[TASK MATERIAL — start]

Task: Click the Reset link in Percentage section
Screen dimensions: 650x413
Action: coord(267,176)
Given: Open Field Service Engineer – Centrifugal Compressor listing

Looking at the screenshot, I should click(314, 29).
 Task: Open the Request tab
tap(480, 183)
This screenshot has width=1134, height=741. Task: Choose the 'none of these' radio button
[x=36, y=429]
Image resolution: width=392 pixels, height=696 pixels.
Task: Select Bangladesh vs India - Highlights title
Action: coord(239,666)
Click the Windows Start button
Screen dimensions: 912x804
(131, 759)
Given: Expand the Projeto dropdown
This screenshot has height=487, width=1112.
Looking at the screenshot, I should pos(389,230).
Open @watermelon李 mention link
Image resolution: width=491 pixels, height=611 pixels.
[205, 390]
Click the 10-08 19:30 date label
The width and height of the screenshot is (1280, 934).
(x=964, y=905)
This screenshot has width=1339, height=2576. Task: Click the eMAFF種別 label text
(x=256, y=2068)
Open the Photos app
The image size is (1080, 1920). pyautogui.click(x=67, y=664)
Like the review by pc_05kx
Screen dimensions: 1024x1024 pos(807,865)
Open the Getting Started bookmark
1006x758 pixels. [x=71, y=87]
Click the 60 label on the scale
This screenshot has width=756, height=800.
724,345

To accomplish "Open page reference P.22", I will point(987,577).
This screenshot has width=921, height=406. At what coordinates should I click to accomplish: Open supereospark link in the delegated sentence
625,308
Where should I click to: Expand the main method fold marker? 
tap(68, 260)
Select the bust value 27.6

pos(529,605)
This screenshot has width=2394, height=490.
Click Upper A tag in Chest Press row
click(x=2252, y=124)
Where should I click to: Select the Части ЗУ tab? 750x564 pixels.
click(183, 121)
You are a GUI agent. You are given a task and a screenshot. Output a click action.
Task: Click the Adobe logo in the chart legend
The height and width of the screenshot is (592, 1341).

[TASK MATERIAL — finish]

Transcribe the data above in its entirety, exactly.

Task: Click the Reset link in Percentage section
Screen dimensions: 650x413
Action: coord(267,176)
Given: Open Field Service Engineer – Centrifugal Compressor listing

Looking at the screenshot, I should click(314, 29).
 Task: Open the Request tab
tap(480, 183)
This screenshot has width=1134, height=741. Task: Choose the 'none of these' radio button
[x=36, y=429]
Image resolution: width=392 pixels, height=696 pixels.
Task: Select Bangladesh vs India - Highlights title
Action: coord(239,666)
Click the Windows Start button
Screen dimensions: 912x804
(131, 759)
Given: Expand the Projeto dropdown
This screenshot has height=487, width=1112.
Looking at the screenshot, I should pos(389,230).
Open @watermelon李 mention link
Image resolution: width=491 pixels, height=611 pixels.
[205, 390]
Click the 10-08 19:30 date label
The width and height of the screenshot is (1280, 934).
(x=964, y=905)
This screenshot has width=1339, height=2576. Task: Click the eMAFF種別 label text
(x=256, y=2068)
Open the Photos app
The image size is (1080, 1920). pyautogui.click(x=67, y=664)
Like the review by pc_05kx
Screen dimensions: 1024x1024 pos(807,865)
Open the Getting Started bookmark
1006x758 pixels. [x=71, y=87]
Click the 60 label on the scale
This screenshot has width=756, height=800.
724,345

To accomplish "Open page reference P.22", I will point(987,577).
This screenshot has width=921, height=406. At what coordinates should I click to accomplish: Open supereospark link in the delegated sentence
625,308
Where should I click to: Expand the main method fold marker? 
tap(68, 260)
Select the bust value 27.6

pos(529,605)
This screenshot has width=2394, height=490.
Click Upper A tag in Chest Press row
click(x=2252, y=124)
Where should I click to: Select the Части ЗУ tab? 750x564 pixels.
click(183, 121)
You are a GUI agent. You are given a task and a screenshot. Output a click action.
Task: Click the Adobe logo in the chart legend
The height and width of the screenshot is (592, 1341).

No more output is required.